16 REQUESTS the Scientific and Technical Review Panel (STRP) to prepare for COP9 methodologies or guidelines for effective implementation of PEM, gathering case studies and taking into account the content of the annex to this resolution;

17 URGES the Contracting Parties to inform COP9 on progress and successful experiences in applying PEM strategies; and

18 ALSO URGES multilateral and bilateral donors to provide financial resources for projects that promote the use of PEM strategies for wetland management.



1. Participatory Environmental Management (PEM) is a tool that by including knowledge from many sources - traditional, scientific, technical and administrative, among others - permits an integrated approach to problems and priority activities. This makes the management of ecosystems, specifically wetlands, more efficient, effective and lasting in social, environmental and economic terms. Because it optimizes resources and makes management more effective, PEM is now considered to be a process that can contribute to overcoming poverty in many regions.

Benefits of PEM

2. Participatory Environmental Management:

a) is a tool that can help reduce poverty and improve the quality of life;
b) facilitates a coherent definition of the needs in accordance with the context and reality of the region;
c) by allowing incorporation of all actors (the public and private sectors, local communities, universities and others), strengthens and provides training for the structures of local organization;
d) identifies more efficient, effective and lasting solutions in economic, social and environmental terms, thus creating collateral benefits;
e) optimizes resources (technical, financial and cultural) available for environmental management strategies;
f) by incorporating knowledge from many sources and points of view (especially those directly related to the wetlands in question), facilitates the exchange of knowledge;
g) promotes capacities from the base up and the cultural appropriation of the territory;
h) by improving communication and exchange of information among actors, creates an environment of confidence;
i) can be used for settling environmental conflicts; and
j) promotes opportunities for participation in other areas.

3. It should be taken into account that PEM, as any process, requires time and adequate planning, both in terms of land use and in relation to the required economic resources.

4. However, there are external elements that if "used" adequately can strengthen PEM strategies, such as those related to the development or application of legal mechanisms of social participation in the management of natural areas.

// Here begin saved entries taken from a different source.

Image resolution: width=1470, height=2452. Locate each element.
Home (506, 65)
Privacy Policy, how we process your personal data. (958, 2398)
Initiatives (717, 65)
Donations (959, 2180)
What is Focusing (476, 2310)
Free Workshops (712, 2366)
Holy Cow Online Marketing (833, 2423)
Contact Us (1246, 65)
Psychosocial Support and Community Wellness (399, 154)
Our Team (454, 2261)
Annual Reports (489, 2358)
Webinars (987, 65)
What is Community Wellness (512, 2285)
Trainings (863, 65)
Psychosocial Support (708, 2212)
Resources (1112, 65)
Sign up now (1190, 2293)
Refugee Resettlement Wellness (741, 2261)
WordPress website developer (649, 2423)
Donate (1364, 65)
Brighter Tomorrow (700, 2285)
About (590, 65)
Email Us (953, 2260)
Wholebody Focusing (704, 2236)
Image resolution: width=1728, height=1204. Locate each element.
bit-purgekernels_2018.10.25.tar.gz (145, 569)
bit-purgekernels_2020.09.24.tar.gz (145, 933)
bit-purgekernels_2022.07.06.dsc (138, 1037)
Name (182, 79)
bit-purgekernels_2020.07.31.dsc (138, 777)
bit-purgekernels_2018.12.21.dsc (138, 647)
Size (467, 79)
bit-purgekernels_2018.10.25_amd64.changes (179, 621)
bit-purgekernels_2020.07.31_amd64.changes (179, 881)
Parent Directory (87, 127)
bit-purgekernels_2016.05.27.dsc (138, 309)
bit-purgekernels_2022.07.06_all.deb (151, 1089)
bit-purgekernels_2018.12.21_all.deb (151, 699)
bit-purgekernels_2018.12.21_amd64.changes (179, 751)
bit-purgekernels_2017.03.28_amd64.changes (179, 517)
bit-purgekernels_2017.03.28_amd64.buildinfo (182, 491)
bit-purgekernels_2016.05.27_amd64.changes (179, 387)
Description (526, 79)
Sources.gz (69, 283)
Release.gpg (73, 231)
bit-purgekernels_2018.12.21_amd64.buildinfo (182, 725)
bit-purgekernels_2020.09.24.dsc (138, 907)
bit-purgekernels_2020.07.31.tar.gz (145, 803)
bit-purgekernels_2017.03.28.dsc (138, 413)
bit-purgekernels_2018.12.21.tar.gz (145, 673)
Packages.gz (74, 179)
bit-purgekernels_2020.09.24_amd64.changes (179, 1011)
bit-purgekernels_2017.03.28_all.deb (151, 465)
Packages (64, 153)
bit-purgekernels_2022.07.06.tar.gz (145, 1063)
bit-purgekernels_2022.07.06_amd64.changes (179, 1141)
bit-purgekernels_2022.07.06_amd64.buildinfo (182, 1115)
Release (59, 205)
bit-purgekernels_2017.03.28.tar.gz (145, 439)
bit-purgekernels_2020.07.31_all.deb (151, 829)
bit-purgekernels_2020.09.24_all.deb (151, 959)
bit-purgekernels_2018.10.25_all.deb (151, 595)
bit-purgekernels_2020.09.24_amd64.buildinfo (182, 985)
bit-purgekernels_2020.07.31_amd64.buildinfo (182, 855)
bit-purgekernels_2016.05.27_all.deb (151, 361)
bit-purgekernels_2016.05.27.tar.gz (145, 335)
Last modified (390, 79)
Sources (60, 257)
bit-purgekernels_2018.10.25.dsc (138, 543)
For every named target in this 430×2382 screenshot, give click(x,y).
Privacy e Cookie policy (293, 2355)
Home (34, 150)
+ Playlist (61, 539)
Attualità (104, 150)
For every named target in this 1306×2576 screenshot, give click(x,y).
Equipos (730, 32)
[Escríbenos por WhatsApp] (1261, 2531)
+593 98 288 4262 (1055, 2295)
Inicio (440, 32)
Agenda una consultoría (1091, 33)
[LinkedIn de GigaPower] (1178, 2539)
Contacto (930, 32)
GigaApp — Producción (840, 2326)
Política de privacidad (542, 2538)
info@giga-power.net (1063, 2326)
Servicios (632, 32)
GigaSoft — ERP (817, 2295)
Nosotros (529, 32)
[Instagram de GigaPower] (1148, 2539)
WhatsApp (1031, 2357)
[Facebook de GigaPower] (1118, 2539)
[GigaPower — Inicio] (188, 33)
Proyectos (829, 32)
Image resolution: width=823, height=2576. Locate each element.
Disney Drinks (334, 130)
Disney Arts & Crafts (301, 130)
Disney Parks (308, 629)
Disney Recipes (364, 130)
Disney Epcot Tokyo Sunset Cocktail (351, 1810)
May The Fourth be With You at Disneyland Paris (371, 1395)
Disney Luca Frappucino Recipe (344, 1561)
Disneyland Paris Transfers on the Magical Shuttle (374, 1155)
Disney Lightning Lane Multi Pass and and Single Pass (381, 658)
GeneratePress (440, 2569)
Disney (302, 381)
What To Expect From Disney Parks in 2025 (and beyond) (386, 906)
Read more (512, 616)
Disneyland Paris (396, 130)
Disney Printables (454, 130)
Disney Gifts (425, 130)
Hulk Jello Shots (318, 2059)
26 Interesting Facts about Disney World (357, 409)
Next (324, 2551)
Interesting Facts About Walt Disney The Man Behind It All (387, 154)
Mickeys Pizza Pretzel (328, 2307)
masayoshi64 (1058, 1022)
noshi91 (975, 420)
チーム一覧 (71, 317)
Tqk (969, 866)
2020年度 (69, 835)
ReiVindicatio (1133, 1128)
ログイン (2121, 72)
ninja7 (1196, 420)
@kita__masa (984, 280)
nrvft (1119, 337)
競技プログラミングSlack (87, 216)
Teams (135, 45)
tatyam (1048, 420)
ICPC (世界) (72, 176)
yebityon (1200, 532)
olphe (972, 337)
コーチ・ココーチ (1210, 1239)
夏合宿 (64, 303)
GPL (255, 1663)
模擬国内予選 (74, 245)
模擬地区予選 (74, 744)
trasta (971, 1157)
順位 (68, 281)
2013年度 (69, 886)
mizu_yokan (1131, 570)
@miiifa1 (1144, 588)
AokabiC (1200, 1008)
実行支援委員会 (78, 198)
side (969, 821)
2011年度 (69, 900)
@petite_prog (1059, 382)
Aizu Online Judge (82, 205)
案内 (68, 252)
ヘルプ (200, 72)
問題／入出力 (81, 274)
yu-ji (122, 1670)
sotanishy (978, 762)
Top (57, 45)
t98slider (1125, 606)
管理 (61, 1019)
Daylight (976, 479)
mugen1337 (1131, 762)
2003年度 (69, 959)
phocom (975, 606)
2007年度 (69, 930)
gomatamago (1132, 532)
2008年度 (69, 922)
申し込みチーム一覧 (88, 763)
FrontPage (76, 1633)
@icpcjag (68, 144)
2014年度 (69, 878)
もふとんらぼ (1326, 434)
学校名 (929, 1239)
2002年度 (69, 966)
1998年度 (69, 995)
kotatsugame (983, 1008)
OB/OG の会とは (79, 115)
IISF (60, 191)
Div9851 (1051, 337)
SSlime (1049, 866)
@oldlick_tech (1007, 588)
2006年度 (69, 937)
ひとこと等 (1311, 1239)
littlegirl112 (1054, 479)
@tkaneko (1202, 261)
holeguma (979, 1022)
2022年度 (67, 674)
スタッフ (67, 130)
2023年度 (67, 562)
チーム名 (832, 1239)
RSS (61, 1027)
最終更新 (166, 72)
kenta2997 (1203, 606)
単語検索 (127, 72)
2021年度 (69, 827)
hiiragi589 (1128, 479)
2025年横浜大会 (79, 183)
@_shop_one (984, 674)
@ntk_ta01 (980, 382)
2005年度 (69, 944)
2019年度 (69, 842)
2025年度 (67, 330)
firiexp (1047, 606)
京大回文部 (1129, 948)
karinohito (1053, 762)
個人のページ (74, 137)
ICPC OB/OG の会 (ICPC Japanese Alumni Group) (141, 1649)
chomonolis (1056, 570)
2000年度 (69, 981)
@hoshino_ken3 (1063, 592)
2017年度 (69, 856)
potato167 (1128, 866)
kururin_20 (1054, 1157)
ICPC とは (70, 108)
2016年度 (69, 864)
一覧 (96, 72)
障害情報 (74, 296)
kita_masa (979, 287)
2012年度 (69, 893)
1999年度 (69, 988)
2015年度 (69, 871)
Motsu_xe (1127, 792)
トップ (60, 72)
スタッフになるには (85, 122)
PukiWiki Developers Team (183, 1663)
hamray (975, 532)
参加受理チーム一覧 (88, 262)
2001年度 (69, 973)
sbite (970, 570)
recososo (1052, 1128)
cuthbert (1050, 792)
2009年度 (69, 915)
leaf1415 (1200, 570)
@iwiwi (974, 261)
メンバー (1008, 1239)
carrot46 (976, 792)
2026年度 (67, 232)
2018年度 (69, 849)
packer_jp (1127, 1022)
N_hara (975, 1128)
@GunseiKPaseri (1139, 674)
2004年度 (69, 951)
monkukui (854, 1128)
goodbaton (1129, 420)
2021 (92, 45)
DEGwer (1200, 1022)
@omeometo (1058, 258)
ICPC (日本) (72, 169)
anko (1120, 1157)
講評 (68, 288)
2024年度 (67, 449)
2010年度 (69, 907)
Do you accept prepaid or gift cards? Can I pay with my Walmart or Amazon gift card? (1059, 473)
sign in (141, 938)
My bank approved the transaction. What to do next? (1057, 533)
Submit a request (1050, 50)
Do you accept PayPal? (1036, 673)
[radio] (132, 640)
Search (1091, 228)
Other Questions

5. Two aspects that can lead to positive short-term or medium-term results are: a) the signing, application and compliance with international agreements, namely the Convention on Wetlands (Ramsar), the Convention on Biological Diversity (CBD), and the Convention on International Trade in Endangered Species of Wild Fauna and Flora (CITES), among others; and b) the strengthening of transnational networks for the exchange of experiences, access and diffusion of information and improvement of local technical capacities in the taking of joint decisions and the management of resources.

6. Equally important long-term but tangible results may be obtained through: a) mechanisms for international environmental cooperation that include the requirement of a specific commitment to use PEM techniques in the development of environmental projects; b) incentives for social participation in management strategies for natural areas; and c) advice and technical assistance for development of PEM projects.

Some aspects to be taken into account in the preparation and application of PEM strategies

7. Some of the main aspects to be taken into account for preparation and application of PEM strategies or for strengthening existing PEM strategies:

a) education and environmental awareness at all levels;
b) training of all participants;
c) identification of the need to assign specific funds for activities aimed at strengthening PEM;
d) equitable access to information;
e) application of participatory mechanisms through identification of local or regional leaders; and
f) monitoring and participatory research on the socio-cultural context and integrated analysis for identification of priorities and possible lines of action, and for early detection of conflicts.